What the task requires
Find and copy every line in the records that includes the string "agent".

Stored data:

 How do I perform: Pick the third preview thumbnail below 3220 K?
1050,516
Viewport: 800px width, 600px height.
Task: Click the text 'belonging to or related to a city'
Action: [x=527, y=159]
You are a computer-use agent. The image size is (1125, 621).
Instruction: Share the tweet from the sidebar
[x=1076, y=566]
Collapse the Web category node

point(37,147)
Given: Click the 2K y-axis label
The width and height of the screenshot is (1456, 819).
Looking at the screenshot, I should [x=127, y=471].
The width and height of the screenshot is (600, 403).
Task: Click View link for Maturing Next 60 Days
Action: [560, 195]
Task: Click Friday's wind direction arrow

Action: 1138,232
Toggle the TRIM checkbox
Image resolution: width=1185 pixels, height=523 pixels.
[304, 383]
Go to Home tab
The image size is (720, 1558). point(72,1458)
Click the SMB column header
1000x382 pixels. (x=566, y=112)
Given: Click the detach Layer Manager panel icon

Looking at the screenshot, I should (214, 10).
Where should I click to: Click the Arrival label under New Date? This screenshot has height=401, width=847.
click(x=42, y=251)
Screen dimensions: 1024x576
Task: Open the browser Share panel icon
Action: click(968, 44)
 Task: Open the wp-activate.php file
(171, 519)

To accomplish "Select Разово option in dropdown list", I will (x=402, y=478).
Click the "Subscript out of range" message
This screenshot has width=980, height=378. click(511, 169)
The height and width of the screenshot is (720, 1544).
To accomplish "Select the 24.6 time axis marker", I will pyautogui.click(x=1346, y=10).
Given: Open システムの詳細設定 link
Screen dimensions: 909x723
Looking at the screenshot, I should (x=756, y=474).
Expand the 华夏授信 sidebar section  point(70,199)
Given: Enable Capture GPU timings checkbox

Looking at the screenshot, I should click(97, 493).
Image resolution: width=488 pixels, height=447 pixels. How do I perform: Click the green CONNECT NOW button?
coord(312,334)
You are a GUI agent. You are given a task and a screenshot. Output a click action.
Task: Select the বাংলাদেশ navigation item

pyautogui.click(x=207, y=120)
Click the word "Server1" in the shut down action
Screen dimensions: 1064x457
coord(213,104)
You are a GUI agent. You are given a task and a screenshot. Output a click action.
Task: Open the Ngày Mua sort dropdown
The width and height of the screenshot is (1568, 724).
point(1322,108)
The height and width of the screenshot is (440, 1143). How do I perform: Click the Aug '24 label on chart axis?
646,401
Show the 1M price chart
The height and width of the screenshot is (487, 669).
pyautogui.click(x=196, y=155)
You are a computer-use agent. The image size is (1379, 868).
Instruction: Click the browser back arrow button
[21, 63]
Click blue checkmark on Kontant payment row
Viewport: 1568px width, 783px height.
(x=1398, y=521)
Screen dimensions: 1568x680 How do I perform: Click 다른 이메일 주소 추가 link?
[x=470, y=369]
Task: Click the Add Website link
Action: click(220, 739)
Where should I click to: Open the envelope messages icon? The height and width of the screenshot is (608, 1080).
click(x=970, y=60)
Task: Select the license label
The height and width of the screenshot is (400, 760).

Result for this exercise
You are a computer-use agent. The image size is (1125, 621).
You are a GUI agent. You are given a task and a screenshot. Output a click action.
You are a GUI agent. You are given a task and a screenshot. Output a click action.
You are a computer-use agent. The image size is (1379, 868).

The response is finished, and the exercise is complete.